YOUR TASK
Starting at the line that contains "Click the structure", set down each line exactly until the records end, keeping both ends and adding nothing.
/---
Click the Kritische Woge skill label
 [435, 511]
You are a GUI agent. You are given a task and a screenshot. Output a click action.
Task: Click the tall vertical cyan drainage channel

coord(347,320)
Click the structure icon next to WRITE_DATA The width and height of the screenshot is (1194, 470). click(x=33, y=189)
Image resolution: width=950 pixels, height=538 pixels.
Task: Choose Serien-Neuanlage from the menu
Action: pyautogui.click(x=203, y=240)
\---
SOLUTION
Click the structure icon next to WRITE_DATA The width and height of the screenshot is (1194, 470). click(x=33, y=189)
Image resolution: width=950 pixels, height=538 pixels.
Task: Choose Serien-Neuanlage from the menu
Action: pyautogui.click(x=203, y=240)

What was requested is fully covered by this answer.